Notes on Science and Linguistics
Robert F. Port
Dep't Linguistics, Indiana University
November, 2001

A. What is Science and How Does it Work?


As scientists, we all need to keep our eyes on the big picture. Why do we conduct science as we do? - with an emphasis on logic and mathematical mechanisms? Why is there so much talk in science about the importance of data? Of empirical, verifiable facts?

Science consists of attempts to understand complex phenomena we don't understand in terms of simpler phenomena that we do understand (whatever `understanding' means exactly).  The reason mathematics is such an important tool for science and engineering is that it is something we can understand (if we take the time to study it and, eg, work through the proofs) and permits computations that simulate (or predict) phenomena.

To take an example, lets try to understand why, say, in the absence of predation, a population of flies might grow exponentially (that is with a curve of population against time that grows increasingly fast), we can use arithmetic to model this. So `If a population of 10 flies has 12 offspring (increasing by 20 percent) and they can create a new generation every 10 minutes, then we can figure: Minute 00,10 flies; Minute 10,12 flies; Min 20,14.4; Min 30,17.3; ...  As an equation, we can express this effect explicitly. By bringing a numerical method to this odd growth pattern, we can understand how it works.
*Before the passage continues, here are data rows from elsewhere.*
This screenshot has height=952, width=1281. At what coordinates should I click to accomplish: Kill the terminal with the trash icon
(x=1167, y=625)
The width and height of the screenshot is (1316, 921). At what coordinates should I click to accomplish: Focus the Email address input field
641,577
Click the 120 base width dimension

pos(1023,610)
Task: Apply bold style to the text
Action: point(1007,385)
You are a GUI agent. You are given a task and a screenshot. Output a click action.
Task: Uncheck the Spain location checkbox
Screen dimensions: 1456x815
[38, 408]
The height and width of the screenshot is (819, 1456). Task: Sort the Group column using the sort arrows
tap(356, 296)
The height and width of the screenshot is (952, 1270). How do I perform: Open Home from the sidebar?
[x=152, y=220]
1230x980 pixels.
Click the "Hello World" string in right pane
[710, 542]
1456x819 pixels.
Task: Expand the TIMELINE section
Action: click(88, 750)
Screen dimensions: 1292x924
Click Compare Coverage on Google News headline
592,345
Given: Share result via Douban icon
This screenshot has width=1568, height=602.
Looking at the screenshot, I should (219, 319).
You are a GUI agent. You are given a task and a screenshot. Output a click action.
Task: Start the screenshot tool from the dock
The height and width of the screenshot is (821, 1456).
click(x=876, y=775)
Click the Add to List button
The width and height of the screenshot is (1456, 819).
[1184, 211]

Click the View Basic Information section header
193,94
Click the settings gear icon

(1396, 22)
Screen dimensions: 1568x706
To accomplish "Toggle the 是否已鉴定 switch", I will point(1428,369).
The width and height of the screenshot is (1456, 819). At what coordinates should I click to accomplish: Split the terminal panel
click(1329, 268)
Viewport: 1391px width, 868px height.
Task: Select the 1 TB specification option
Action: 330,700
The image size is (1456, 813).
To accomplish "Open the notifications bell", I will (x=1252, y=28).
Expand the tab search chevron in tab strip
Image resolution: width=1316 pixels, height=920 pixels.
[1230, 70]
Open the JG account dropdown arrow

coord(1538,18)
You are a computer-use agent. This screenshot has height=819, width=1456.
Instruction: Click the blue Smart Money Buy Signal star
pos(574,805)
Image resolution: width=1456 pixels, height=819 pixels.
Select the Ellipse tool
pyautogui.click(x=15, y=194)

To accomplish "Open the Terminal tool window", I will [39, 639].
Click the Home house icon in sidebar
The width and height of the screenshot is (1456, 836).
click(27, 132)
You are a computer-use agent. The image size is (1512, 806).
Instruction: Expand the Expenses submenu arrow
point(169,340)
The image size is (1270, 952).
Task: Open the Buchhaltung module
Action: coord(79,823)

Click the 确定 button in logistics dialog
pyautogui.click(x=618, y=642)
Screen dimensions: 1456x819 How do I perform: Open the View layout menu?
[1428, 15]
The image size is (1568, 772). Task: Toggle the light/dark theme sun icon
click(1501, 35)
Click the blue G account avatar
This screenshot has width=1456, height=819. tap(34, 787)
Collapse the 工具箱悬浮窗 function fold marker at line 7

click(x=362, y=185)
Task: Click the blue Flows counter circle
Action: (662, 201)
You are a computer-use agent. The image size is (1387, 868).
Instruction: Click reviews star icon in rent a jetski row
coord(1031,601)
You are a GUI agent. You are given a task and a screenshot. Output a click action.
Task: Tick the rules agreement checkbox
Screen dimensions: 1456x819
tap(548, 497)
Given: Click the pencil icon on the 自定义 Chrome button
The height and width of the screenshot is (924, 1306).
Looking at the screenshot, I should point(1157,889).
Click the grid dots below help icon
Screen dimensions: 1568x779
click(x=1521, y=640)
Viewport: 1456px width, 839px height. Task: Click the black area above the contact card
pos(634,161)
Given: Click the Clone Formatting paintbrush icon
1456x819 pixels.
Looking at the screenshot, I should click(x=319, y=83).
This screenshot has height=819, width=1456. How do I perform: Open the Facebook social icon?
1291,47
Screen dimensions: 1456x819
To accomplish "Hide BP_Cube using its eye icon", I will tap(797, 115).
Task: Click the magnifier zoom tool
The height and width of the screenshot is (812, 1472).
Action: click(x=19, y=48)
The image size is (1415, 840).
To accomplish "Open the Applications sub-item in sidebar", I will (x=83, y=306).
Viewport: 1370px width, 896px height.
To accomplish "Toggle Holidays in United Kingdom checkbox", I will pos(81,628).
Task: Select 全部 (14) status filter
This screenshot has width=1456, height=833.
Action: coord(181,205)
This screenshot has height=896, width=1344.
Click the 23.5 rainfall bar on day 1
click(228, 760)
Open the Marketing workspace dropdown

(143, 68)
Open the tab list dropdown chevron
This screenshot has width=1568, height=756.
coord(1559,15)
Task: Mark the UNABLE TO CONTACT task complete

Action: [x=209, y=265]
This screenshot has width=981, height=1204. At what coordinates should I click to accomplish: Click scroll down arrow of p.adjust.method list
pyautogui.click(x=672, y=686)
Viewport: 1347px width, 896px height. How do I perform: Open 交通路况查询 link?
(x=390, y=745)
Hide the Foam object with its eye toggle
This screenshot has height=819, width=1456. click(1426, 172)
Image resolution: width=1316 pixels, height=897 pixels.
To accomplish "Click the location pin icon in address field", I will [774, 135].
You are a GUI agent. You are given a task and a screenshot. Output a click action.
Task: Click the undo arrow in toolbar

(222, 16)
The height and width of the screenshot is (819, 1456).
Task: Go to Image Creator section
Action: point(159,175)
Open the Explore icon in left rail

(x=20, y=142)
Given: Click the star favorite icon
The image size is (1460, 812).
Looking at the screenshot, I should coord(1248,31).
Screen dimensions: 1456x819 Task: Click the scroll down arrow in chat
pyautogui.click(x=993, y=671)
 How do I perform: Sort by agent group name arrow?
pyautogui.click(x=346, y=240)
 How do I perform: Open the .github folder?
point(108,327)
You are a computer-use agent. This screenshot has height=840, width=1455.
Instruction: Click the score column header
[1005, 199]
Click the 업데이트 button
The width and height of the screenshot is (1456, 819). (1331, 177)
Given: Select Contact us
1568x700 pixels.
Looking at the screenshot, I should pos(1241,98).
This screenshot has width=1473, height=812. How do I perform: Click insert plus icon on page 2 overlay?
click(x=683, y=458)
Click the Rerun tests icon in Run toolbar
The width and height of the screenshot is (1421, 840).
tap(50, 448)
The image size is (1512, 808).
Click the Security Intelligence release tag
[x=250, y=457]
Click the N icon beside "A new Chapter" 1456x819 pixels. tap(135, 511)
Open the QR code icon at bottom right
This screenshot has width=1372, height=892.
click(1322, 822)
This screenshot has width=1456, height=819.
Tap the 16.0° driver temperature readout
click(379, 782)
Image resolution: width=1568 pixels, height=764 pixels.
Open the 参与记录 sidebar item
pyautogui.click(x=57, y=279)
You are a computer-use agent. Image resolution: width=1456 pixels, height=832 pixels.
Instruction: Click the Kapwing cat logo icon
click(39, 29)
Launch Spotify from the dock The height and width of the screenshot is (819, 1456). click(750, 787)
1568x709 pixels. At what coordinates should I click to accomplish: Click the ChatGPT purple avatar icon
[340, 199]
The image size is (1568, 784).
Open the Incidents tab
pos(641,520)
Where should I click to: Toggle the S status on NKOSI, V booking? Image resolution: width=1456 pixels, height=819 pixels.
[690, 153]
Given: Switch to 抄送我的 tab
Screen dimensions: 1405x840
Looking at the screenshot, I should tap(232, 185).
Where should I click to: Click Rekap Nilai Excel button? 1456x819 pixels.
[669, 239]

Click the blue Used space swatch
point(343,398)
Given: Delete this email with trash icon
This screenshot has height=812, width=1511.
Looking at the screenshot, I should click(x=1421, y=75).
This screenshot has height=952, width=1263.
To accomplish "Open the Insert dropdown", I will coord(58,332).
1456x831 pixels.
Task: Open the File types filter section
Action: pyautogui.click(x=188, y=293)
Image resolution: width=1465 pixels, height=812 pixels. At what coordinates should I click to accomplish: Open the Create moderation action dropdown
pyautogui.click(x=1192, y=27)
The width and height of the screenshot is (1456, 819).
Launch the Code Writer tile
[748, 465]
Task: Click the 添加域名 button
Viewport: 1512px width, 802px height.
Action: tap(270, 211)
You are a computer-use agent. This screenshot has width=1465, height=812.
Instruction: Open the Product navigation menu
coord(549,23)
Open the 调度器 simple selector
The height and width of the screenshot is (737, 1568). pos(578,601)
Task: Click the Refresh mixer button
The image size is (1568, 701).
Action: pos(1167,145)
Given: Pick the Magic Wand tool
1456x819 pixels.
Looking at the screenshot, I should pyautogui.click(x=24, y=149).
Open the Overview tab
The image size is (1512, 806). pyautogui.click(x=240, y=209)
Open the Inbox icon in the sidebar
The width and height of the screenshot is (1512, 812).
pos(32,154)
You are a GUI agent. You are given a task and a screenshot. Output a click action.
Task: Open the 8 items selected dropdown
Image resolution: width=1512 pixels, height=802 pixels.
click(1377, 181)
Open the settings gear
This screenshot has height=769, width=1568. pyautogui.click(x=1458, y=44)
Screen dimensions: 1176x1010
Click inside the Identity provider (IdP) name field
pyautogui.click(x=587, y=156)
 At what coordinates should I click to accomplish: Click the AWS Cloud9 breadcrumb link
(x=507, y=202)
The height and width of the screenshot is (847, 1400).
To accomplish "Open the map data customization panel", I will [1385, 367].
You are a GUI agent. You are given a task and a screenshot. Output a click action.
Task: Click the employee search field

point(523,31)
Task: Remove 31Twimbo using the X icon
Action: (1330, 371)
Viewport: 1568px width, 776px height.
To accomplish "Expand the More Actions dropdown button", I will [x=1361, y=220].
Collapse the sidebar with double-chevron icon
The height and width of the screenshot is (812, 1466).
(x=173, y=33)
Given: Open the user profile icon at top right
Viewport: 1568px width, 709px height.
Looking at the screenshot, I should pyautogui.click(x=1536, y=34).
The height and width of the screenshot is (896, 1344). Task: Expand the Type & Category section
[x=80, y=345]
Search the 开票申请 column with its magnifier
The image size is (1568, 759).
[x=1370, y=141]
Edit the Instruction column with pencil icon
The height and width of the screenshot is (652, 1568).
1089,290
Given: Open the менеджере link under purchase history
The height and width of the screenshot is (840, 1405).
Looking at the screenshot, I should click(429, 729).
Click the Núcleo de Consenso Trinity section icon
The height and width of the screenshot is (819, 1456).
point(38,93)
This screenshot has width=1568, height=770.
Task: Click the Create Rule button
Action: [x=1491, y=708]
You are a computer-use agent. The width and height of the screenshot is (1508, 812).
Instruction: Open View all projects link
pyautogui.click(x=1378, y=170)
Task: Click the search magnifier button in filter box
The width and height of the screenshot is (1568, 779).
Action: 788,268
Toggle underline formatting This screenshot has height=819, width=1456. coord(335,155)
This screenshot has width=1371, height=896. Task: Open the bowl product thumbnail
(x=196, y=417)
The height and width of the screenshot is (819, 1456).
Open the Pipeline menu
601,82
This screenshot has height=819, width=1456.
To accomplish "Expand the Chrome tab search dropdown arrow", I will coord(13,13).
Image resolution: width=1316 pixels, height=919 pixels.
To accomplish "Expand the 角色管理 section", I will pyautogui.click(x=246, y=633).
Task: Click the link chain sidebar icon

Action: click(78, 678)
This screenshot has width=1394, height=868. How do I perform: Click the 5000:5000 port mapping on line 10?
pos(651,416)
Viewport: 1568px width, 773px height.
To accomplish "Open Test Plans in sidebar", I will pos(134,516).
Similarly, Newton's Laws of Motion, like force = mass * acceleration, are idealized  generalizations about objects (and are `true' only as long as you can ignore friction without causing too much error and as long as you can treat each object as having all its mass located at its center, etc etc).  The world is not the mathematical model. The model is just an idealized conceptualization of whatever the world is like - in terms that we can have DIRECT UNDERSTANDING of. To the degree that the model helps you understand the world - including making practical or experimental predictions about it - it is useful.

But are pieces of the model (eg, the variables employed in the model) necessarily actual `pieces' of the world?  Does the word `mass' describe something that is an actual `thing' in the world? It is not so clear. But it doesn't really matter. All that counts - and the reason we employ this `law' is that we can compute things using it that are veridical in the real world. So, for example, we have methods that would allow us to estimate the approximate force applied to the bedrock under the WTC for the few second during which the building went down.  Any highschool physics student could work out a reasonable estimate if you give him accurate measurements of building weight, height, time, etc.

Similarly, connectionist networks are clever models that can exhibit some of the behaviors of parts of nervous systems.  Noone would claim that the nodes of the model are neurons -- only that the way the model works is sort of like the way neurons work and the global behavior of the model sort of resembles some actions by human nervous systems.  That is modelling; something obscure that we didnt understand has been provided with a simpler `account' in terms we DO understand. The model isn't TRUTH. It hasnt been PROVEN TRUE. It has only provided some insight to those people who know enough about the mathematics of neural networks to find the parallel convincing and satisfying.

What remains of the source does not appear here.